Gow

Gordon Gow is Associate Professor of Communication and Director of the Graduate Program in Communication and Technology (MACT) in the Faculty of Extension at the University of Alberta. From 2003-2006 he was lecturer in the Department of Media and Communications at the London School of Economics, where he was Director of the Graduate Programme in Media and Communications Regulation and Policy. Dr. Gow is also affiliated with the Centre for Policy Research on Science and Technology (CPROST) at Simon Fraser University. His research projects typically involve close collaboration with community stakeholders, and he has organized several workshops around the theme of communications technology and public safety. Participation at these events has included representatives from community and industry organizations, as well municipal, provincial, and federal agencies.

 

2011 Research Cluster Grant, Cycle One

Environmentally sustainable farming practices through a technology-enhanced community of practice approach: Establishing a Research Partnership between the University of Alberta and Sri Lanka

The University of Alberta is playing a lead role in bringing together a small team of researchers from Canada and Sri Lanka to explore how low cost, ubiquitous information and Communication Technologies (ICTs) can contribute to food security objectives in developing countries by enhancing or cultivating local agricultural communities of practice.
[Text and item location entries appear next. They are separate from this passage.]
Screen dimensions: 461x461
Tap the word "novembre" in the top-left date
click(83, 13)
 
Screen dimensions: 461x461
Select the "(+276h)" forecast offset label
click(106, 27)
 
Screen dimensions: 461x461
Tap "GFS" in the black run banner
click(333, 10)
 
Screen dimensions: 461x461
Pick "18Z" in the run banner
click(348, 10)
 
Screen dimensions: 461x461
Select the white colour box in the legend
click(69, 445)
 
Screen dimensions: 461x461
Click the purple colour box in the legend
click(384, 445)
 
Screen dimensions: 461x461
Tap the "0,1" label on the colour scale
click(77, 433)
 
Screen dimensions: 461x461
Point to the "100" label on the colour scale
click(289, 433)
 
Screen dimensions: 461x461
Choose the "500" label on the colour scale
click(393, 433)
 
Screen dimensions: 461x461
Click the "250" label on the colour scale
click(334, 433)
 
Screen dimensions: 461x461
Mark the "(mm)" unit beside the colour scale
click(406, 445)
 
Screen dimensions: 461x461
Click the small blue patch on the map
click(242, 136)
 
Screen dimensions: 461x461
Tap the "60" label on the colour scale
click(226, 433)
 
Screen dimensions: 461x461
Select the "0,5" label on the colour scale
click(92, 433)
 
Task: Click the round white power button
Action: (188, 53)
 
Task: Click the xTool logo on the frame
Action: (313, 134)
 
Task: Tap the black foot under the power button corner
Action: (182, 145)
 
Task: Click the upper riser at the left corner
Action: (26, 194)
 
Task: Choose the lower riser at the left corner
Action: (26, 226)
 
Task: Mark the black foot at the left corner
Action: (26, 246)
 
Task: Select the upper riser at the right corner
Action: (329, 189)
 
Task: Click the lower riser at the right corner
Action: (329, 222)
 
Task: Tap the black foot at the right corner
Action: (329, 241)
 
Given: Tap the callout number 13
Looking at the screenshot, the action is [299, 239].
The team has begun to explore this community of practice approach with three cross-cutting objectives in sight: (1) Understand the current state of knowledge mobilization among local farming communities in Sri Lanka by studying the informal and formal interactions between knowledge producers and consumers, and especially the role of women in these networks; (2) Articulate how communities of practices (involving farmers, extension officers and other relevant stakeholders) may be developed or enhanced so as to increase information and knowledge sharing across the three identified problem areas whilst ensuring that women can access and reap a fair share of the benefits of these communities of practice; (3) Evaluate the utility of low cost and widely available communication technologies for enhancing the capacity of the poorest and most vulnerable, especially women in agrarian communities, in achieving sustainable agricultural practices and long term food security.